The product combines bakuchiol, a plant-derived compound from the seeds of Psoralea corylifolia, with niacinamide, a form of vitamin B3. Bee Naturals positions the serum as a gentler option for sensitive skin rather than as a replacement for prescription tretinoin.

The dermatology distinction is central to the pitch. Bakuchiol is described in the announcement as retinol-functional, meaning it can behave in some ways like retinol while having a different chemical structure from vitamin A retinoids.

Retinol must be converted in the skin into retinoic acid before it binds to nuclear receptors involved in collagen production and cell turnover. Bakuchiol does not follow that same pathway, according to the research summary cited by Bee Naturals, yet it has been shown to affect some overlapping targets.

What the studies cited by the brand found

A 2014 study in the International Journal of Cosmetic Science found that bakuchiol activated many of the same genetic targets associated with retinol activity, including collagen types I and III and enzymes involved in how skin handles retinoic acid. That finding is part of why bakuchiol has become a common ingredient in products marketed to users who struggle with conventional retinoids.

The release also cites a 2019 British Journal of Dermatology trial comparing 0.5% bakuchiol cream with 0.5% retinol. The randomized, double-blind study followed 44 people for 12 weeks and reported similar reductions in wrinkle surface area and pigmentation, with results appearing closer to the 12-week mark.
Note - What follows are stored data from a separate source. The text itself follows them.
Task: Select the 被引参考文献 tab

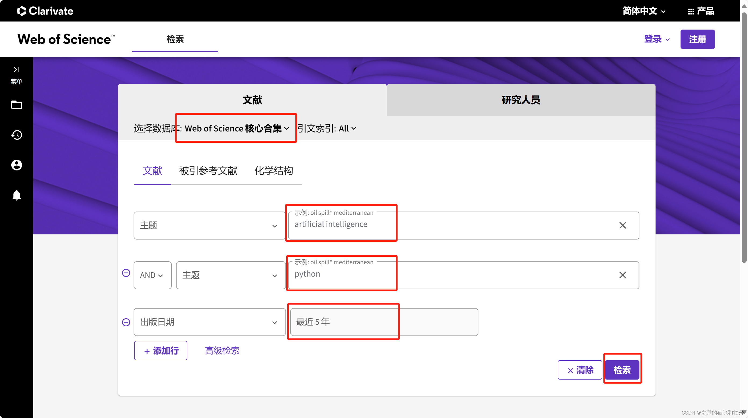Action: pyautogui.click(x=208, y=171)
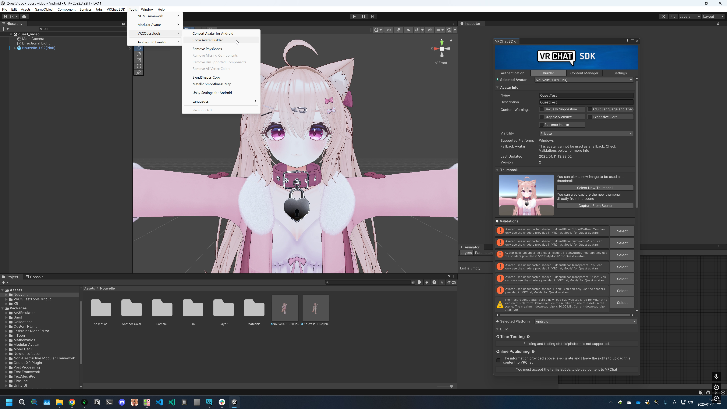Open the Unity cloud services icon

[x=24, y=16]
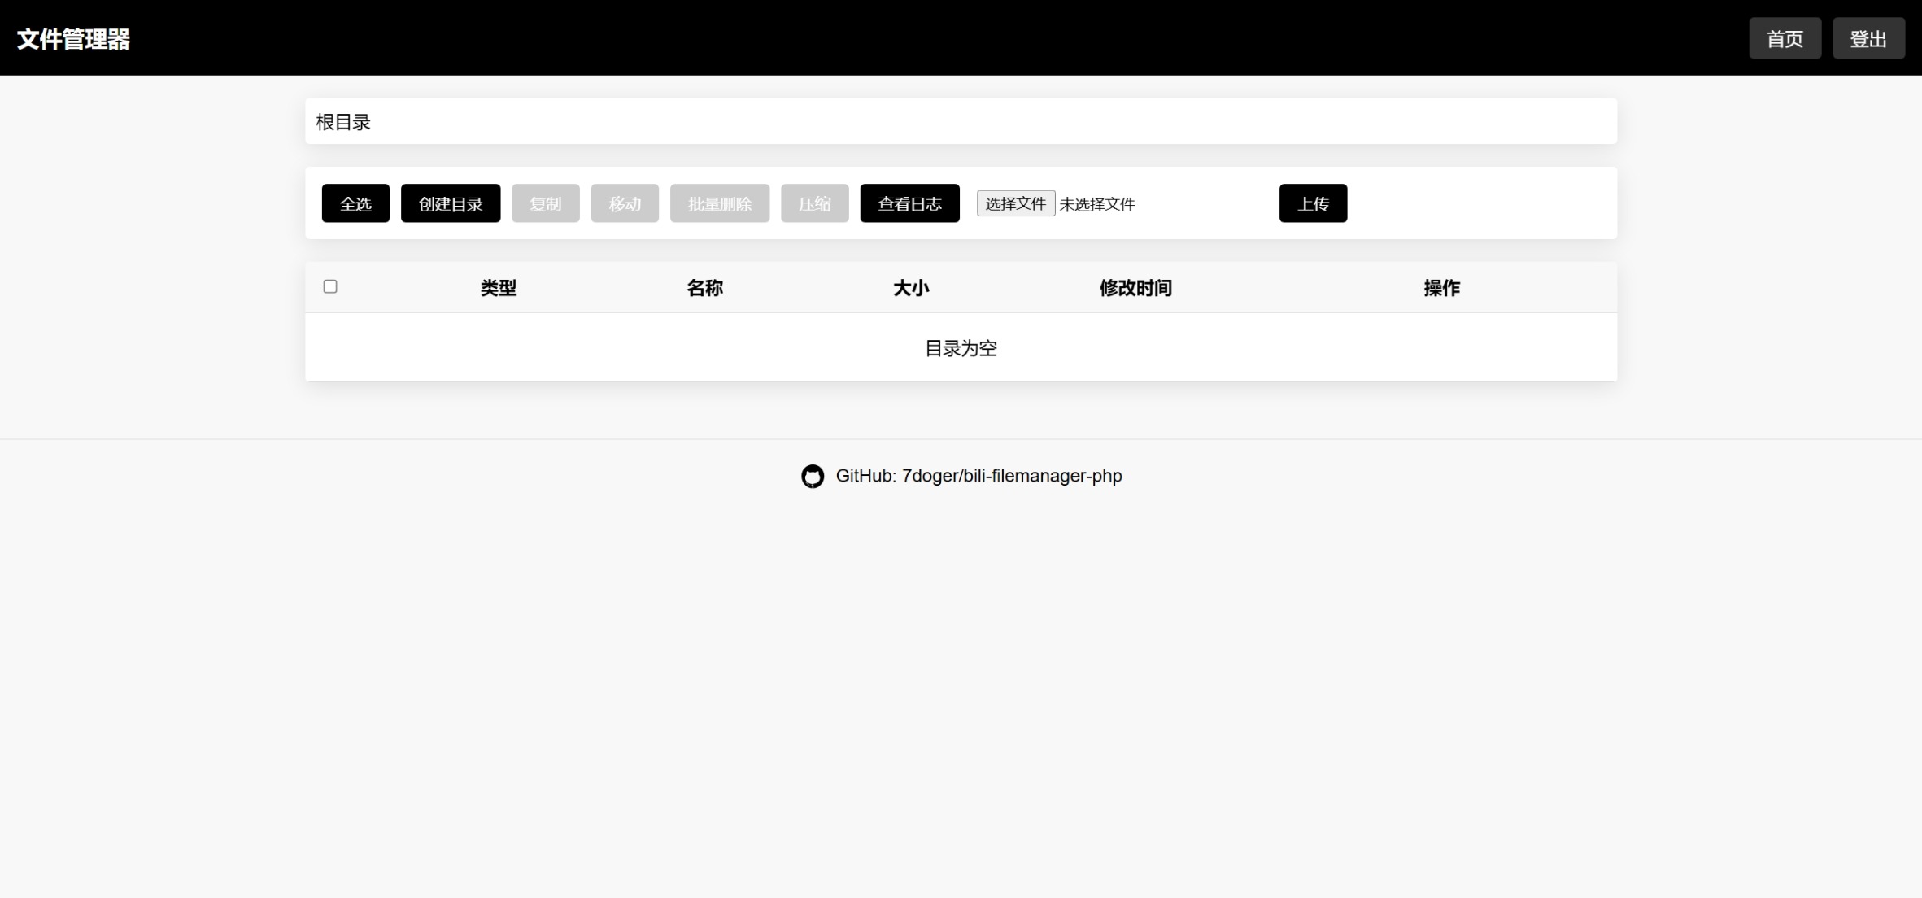
Task: Click the 移动 toolbar button
Action: click(625, 203)
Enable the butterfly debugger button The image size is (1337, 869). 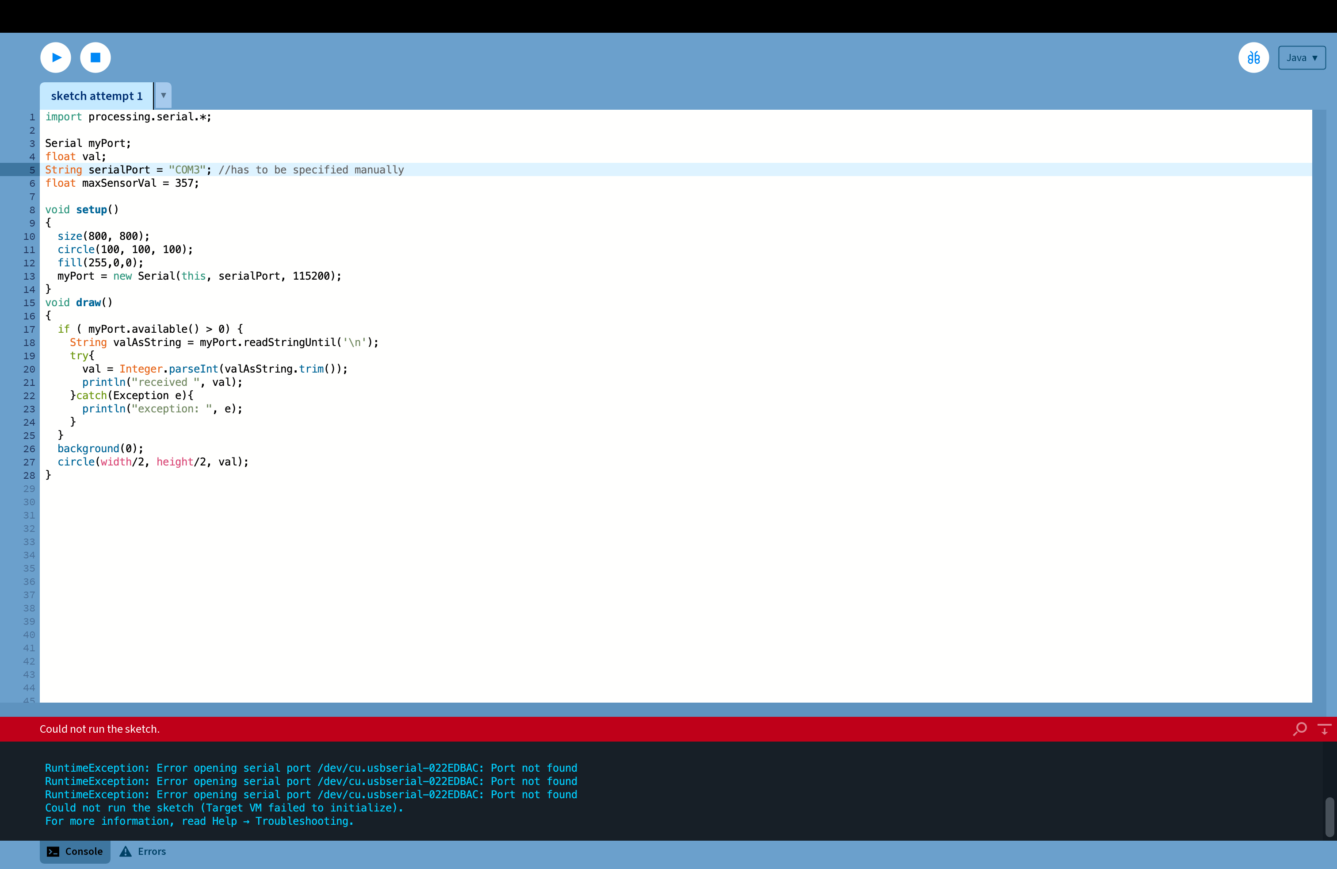1253,57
The difference showed up in tolerability: participants in the retinol group reported more stinging and scaling, according to the study summary in the announcement. That side-effect profile is the basis for positioning bakuchiol and niacinamide serum for sensitive skin as a lower-irritation alternative in daily skin-care routines.
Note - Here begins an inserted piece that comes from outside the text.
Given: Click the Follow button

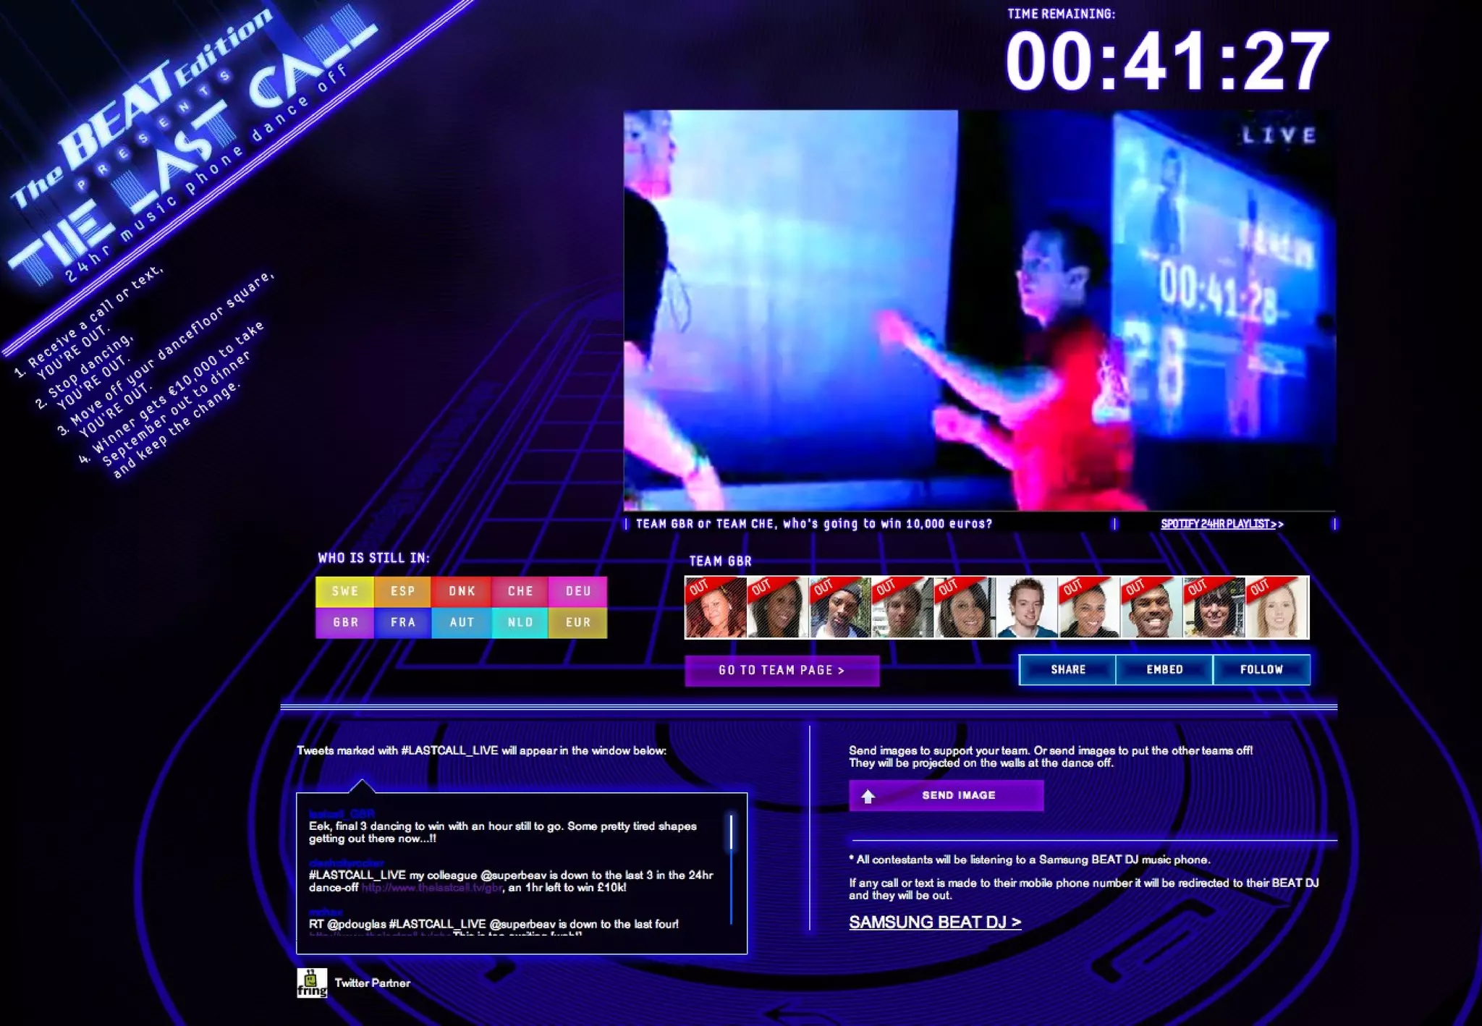Looking at the screenshot, I should [x=1261, y=669].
Niacinamide supports that angle. The release links the ingredient to reduced water loss through the skin barrier, a claim often used in products designed for dryness, redness or sensitivity concerns.

Why formulators are watching bakuchiol

The timing also reflects a broader shift in cosmetic formulation. The announcement points to Commission Regulation (EU) 2024/996, which sets new limits on retinol concentrations in cosmetics, including ceilings as low as 0.05% in certain leave-on products, with transition periods extending toward 2027.

Bakuchiol does not carry a comparable cap in the regulation cited by Bee Naturals. For beauty brands, that makes the ingredient useful in products that seek retinol-like positioning while avoiding some of the regulatory and irritation issues tied to retinoids.

Bee Naturals, a U.S. skin-care brand that sells products including cleansers, sunscreens, masks, toners, exfoliators and anti-aging creams, is adding the serum to a market where “retinol alternative” products have become common. The company’s framing is narrower than some beauty marketing: bakuchiol is presented as more tolerable, not stronger than retinol or prescription retinoids.